The positions of parameters for a risk identification rule in the DataWorks console differ between the old and new versions of the risk identification rule management feature. For more information, see Comparison of the positions of parameters for a risk identification rule in the old and new versions of the risk identification rule management feature.

Limits

  • Version

    • Only users of DataWorks Professional Edition or a more advanced edition can use the new version of the risk identification rule management feature.

    • Only DataWorks Enterprise Edition or a more advanced edition provides built-in risk identification rules.
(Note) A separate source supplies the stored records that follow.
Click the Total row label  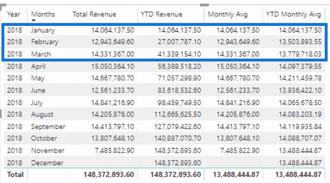click(x=15, y=174)
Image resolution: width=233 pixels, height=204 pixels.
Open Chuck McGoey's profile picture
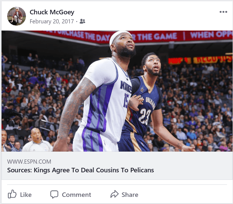point(17,16)
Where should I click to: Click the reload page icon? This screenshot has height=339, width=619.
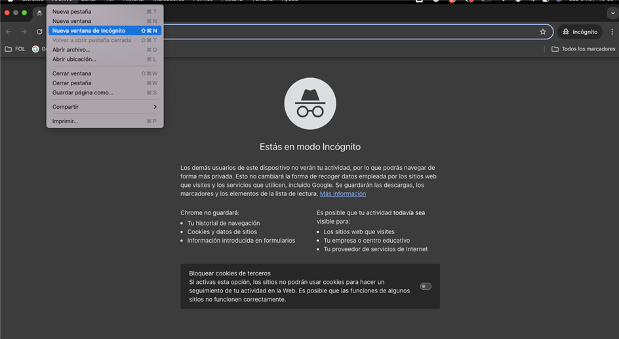[x=39, y=31]
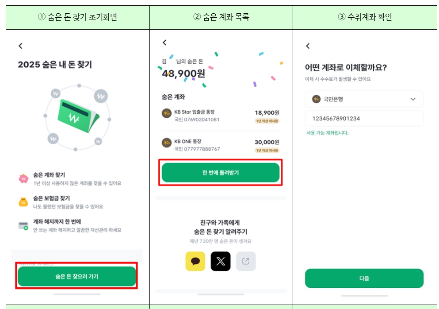
Task: Share hidden money finder via KakaoTalk icon
Action: 195,261
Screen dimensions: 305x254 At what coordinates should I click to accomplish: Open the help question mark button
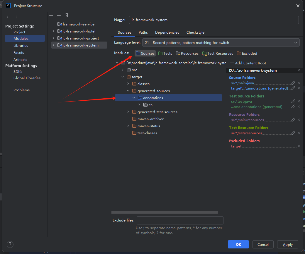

  • Switch between the old and new versions of the risk identification rule management feature

    • The old version of the risk identification rule management feature expires on June 30, 2022. The actual expiration time that is displayed on the Custom Identification Rules page takes precedence. After the expiration time elapses, the created risk identification rules and identified data risks are automatically cleared. You can only use the new version of the risk identification rule management feature after June 30, 2022. Export and back up the risk identification rules and identified data risks that you want to use at the earliest opportunity. For more information about the export and backup operations, see Risk identification rule management (old version).

    • The new version of the risk identification rule management feature can also be used before the old version expires. You can switch from the old version to the new version before the expiration time. After you switch to the new version, the created risk identification rules and identified data risks in the old version are not automatically synchronized to the new version. You must create them again in the new version.

  • Alert notification method

    An alert notification can be sent by email or webhook URL.

    Note

    DataWorks supports the webhook URL-based alerting method for DingTalk, Enterprise WeChat, and Lark. Only DataWorks Enterprise Edition or a more advanced edition allows users to use Enterprise WeChat or Lark to receive an alert notification that is sent based on a webhook URL.

Go to the Custom Identification Rules page

  1. Go to the Data Security Guard page.

    1. Log on to the DataWorks console. In the left-side navigation pane, choose Data Modeling and Development > DataStudio. On the page that appears, select the desired workspace from the drop-down list and click Go to DataStudio.

    2. Click the Icon icon in the upper-left corner and choose All Products > Data governance > Data Security Guard.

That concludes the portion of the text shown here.